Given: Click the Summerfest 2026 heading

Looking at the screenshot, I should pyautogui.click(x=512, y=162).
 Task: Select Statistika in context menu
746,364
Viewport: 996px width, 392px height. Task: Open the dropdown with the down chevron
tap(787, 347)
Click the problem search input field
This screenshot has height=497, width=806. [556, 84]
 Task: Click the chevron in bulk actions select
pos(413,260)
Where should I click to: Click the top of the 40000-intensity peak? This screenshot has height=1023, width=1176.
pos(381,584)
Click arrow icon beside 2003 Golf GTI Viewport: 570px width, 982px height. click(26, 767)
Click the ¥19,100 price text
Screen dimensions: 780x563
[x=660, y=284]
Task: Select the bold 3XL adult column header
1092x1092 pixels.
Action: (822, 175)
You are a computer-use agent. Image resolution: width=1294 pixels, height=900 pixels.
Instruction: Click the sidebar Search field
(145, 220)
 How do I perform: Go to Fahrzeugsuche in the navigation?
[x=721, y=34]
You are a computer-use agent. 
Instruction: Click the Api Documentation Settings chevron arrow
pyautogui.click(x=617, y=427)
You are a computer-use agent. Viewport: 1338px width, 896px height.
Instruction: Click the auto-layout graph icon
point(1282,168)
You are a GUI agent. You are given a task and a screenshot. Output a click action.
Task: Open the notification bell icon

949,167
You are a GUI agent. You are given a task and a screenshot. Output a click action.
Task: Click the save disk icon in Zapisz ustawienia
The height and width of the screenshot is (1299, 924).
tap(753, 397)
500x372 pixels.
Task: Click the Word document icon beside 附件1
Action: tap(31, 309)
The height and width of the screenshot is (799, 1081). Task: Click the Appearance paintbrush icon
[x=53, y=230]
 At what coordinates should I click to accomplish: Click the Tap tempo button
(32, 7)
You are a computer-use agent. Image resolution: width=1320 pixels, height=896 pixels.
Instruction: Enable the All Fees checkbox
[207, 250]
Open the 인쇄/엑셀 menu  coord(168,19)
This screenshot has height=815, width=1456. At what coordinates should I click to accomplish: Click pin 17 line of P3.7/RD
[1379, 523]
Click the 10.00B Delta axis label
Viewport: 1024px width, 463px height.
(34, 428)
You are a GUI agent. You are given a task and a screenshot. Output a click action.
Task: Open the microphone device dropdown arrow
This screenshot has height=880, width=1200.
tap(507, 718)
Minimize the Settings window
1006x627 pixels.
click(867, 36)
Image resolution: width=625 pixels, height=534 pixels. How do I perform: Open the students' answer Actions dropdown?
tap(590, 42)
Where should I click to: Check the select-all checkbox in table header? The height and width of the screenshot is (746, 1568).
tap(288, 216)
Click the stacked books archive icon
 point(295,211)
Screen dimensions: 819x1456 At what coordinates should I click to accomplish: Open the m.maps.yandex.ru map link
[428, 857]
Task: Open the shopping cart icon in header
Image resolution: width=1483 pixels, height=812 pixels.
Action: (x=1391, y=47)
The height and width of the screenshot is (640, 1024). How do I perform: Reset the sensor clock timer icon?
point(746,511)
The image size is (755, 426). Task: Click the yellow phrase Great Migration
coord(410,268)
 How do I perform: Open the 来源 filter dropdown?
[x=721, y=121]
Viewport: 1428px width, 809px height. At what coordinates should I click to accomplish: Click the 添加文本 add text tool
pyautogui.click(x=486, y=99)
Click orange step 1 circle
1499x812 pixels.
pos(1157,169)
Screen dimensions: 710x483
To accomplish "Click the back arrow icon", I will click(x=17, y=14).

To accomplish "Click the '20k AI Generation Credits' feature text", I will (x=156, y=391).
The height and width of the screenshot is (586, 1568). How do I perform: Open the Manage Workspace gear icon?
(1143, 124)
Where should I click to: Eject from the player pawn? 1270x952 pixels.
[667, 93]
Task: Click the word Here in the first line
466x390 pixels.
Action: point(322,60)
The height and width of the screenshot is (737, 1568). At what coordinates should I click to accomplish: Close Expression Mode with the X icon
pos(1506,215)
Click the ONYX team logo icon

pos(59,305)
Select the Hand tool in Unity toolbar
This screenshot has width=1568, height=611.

» Given task
Rewrite the lines above as a numbered list, skipping any blank lines.

» Final result
1. Given: Click the Summerfest 2026 heading
2. Looking at the screenshot, I should pyautogui.click(x=512, y=162).
3.  Task: Select Statistika in context menu
4. 746,364
5. Viewport: 996px width, 392px height. Task: Open the dropdown with the down chevron
6. tap(787, 347)
7. Click the problem search input field
8. This screenshot has height=497, width=806. [556, 84]
9.  Task: Click the chevron in bulk actions select
10. pos(413,260)
11. Where should I click to: Click the top of the 40000-intensity peak? This screenshot has height=1023, width=1176.
12. pos(381,584)
13. Click arrow icon beside 2003 Golf GTI Viewport: 570px width, 982px height. click(26, 767)
14. Click the ¥19,100 price text
15. Screen dimensions: 780x563
16. [x=660, y=284]
17. Task: Select the bold 3XL adult column header
18. 1092x1092 pixels.
19. Action: (822, 175)
20. You are a computer-use agent. Image resolution: width=1294 pixels, height=900 pixels.
21. Instruction: Click the sidebar Search field
22. (145, 220)
23.  How do I perform: Go to Fahrzeugsuche in the navigation?
24. [x=721, y=34]
25. You are a computer-use agent. 
26. Instruction: Click the Api Documentation Settings chevron arrow
27. pyautogui.click(x=617, y=427)
28. You are a computer-use agent. Viewport: 1338px width, 896px height.
29. Instruction: Click the auto-layout graph icon
30. point(1282,168)
31. You are a GUI agent. You are given a task and a screenshot. Output a click action.
32. Task: Open the notification bell icon
33. 949,167
34. You are a GUI agent. You are given a task and a screenshot. Output a click action.
35. Task: Click the save disk icon in Zapisz ustawienia
36. The height and width of the screenshot is (1299, 924).
37. tap(753, 397)
38. 500x372 pixels.
39. Task: Click the Word document icon beside 附件1
40. Action: tap(31, 309)
41. The height and width of the screenshot is (799, 1081). Task: Click the Appearance paintbrush icon
42. [x=53, y=230]
43.  At what coordinates should I click to accomplish: Click the Tap tempo button
44. (32, 7)
45. You are a computer-use agent. Image resolution: width=1320 pixels, height=896 pixels.
46. Instruction: Enable the All Fees checkbox
47. [207, 250]
48. Open the 인쇄/엑셀 menu  coord(168,19)
49. This screenshot has height=815, width=1456. At what coordinates should I click to accomplish: Click pin 17 line of P3.7/RD
50. [1379, 523]
51. Click the 10.00B Delta axis label
52. Viewport: 1024px width, 463px height.
53. (34, 428)
54. You are a GUI agent. You are given a task and a screenshot. Output a click action.
55. Task: Open the microphone device dropdown arrow
56. This screenshot has height=880, width=1200.
57. tap(507, 718)
58. Minimize the Settings window
59. 1006x627 pixels.
60. click(867, 36)
61. Image resolution: width=625 pixels, height=534 pixels. How do I perform: Open the students' answer Actions dropdown?
62. tap(590, 42)
63. Where should I click to: Check the select-all checkbox in table header? The height and width of the screenshot is (746, 1568).
64. tap(288, 216)
65. Click the stacked books archive icon
66.  point(295,211)
67. Screen dimensions: 819x1456 At what coordinates should I click to accomplish: Open the m.maps.yandex.ru map link
68. [428, 857]
69. Task: Open the shopping cart icon in header
70. Image resolution: width=1483 pixels, height=812 pixels.
71. Action: (x=1391, y=47)
72. The height and width of the screenshot is (640, 1024). How do I perform: Reset the sensor clock timer icon?
73. point(746,511)
74. The image size is (755, 426). Task: Click the yellow phrase Great Migration
75. coord(410,268)
76.  How do I perform: Open the 来源 filter dropdown?
77. [x=721, y=121]
78. Viewport: 1428px width, 809px height. At what coordinates should I click to accomplish: Click the 添加文本 add text tool
79. pyautogui.click(x=486, y=99)
80. Click orange step 1 circle
81. 1499x812 pixels.
82. pos(1157,169)
83. Screen dimensions: 710x483
84. To accomplish "Click the back arrow icon", I will click(x=17, y=14).
85. To accomplish "Click the '20k AI Generation Credits' feature text", I will (x=156, y=391).
86. The height and width of the screenshot is (586, 1568). How do I perform: Open the Manage Workspace gear icon?
87. (1143, 124)
88. Where should I click to: Eject from the player pawn? 1270x952 pixels.
89. [667, 93]
90. Task: Click the word Here in the first line
91. 466x390 pixels.
92. Action: point(322,60)
93. The height and width of the screenshot is (737, 1568). At what coordinates should I click to accomplish: Close Expression Mode with the X icon
94. pos(1506,215)
95. Click the ONYX team logo icon
96. pos(59,305)
97. Select the Hand tool in Unity toolbar
98. This screenshot has width=1568, height=611.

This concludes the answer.